Source data
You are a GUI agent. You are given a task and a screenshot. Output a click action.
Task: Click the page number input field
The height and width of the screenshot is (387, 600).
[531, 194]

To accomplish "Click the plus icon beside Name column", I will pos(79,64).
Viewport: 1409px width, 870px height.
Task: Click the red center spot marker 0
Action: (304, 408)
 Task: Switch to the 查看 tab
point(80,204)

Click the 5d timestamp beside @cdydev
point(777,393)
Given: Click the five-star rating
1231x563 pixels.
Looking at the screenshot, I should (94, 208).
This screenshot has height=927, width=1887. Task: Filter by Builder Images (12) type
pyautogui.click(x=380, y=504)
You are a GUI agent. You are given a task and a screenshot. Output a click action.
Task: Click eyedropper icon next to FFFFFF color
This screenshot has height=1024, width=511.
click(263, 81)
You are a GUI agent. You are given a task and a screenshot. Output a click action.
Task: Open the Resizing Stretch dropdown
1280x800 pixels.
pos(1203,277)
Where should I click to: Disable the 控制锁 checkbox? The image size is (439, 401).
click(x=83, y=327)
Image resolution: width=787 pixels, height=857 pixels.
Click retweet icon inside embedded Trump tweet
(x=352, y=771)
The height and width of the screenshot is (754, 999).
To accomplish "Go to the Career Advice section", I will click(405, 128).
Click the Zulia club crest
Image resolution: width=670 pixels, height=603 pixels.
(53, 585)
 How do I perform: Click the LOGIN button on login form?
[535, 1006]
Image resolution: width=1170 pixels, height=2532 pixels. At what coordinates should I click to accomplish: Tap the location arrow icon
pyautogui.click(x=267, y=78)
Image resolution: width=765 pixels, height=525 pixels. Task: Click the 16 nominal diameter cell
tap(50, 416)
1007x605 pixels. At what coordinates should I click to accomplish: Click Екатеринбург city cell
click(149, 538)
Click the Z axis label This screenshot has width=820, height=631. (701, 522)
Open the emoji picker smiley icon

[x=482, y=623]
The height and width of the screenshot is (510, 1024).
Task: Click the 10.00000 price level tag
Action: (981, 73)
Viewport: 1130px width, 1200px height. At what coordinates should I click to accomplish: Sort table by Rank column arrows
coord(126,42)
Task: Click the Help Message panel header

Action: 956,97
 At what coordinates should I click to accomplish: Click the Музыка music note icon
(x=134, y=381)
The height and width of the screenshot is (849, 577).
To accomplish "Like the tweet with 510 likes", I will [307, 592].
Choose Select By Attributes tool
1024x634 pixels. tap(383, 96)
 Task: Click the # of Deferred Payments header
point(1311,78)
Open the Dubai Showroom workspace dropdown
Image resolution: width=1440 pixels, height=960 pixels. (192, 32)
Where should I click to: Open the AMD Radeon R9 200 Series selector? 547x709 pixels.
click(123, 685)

▶ _Aim of the task_
Please write the entries out again exactly as they stand.

▶ _Solution to this problem_
You are a GUI agent. You are given a task and a screenshot. Output a click action.
Task: Click the page number input field
The height and width of the screenshot is (387, 600).
[531, 194]

To accomplish "Click the plus icon beside Name column", I will pos(79,64).
Viewport: 1409px width, 870px height.
Task: Click the red center spot marker 0
Action: (304, 408)
 Task: Switch to the 查看 tab
point(80,204)

Click the 5d timestamp beside @cdydev
point(777,393)
Given: Click the five-star rating
1231x563 pixels.
Looking at the screenshot, I should (94, 208).
This screenshot has height=927, width=1887. Task: Filter by Builder Images (12) type
pyautogui.click(x=380, y=504)
You are a GUI agent. You are given a task and a screenshot. Output a click action.
Task: Click eyedropper icon next to FFFFFF color
This screenshot has height=1024, width=511.
click(263, 81)
You are a GUI agent. You are given a task and a screenshot. Output a click action.
Task: Open the Resizing Stretch dropdown
1280x800 pixels.
pos(1203,277)
Where should I click to: Disable the 控制锁 checkbox? The image size is (439, 401).
click(x=83, y=327)
Image resolution: width=787 pixels, height=857 pixels.
Click retweet icon inside embedded Trump tweet
(x=352, y=771)
The height and width of the screenshot is (754, 999).
To accomplish "Go to the Career Advice section", I will click(405, 128).
Click the Zulia club crest
Image resolution: width=670 pixels, height=603 pixels.
(53, 585)
 How do I perform: Click the LOGIN button on login form?
[535, 1006]
Image resolution: width=1170 pixels, height=2532 pixels. At what coordinates should I click to accomplish: Tap the location arrow icon
pyautogui.click(x=267, y=78)
Image resolution: width=765 pixels, height=525 pixels. Task: Click the 16 nominal diameter cell
tap(50, 416)
1007x605 pixels. At what coordinates should I click to accomplish: Click Екатеринбург city cell
click(149, 538)
Click the Z axis label This screenshot has width=820, height=631. (701, 522)
Open the emoji picker smiley icon

[x=482, y=623]
The height and width of the screenshot is (510, 1024).
Task: Click the 10.00000 price level tag
Action: (981, 73)
Viewport: 1130px width, 1200px height. At what coordinates should I click to accomplish: Sort table by Rank column arrows
coord(126,42)
Task: Click the Help Message panel header

Action: 956,97
 At what coordinates should I click to accomplish: Click the Музыка music note icon
(x=134, y=381)
The height and width of the screenshot is (849, 577).
To accomplish "Like the tweet with 510 likes", I will [307, 592].
Choose Select By Attributes tool
1024x634 pixels. tap(383, 96)
 Task: Click the # of Deferred Payments header
point(1311,78)
Open the Dubai Showroom workspace dropdown
Image resolution: width=1440 pixels, height=960 pixels. (192, 32)
Where should I click to: Open the AMD Radeon R9 200 Series selector? 547x709 pixels.
click(123, 685)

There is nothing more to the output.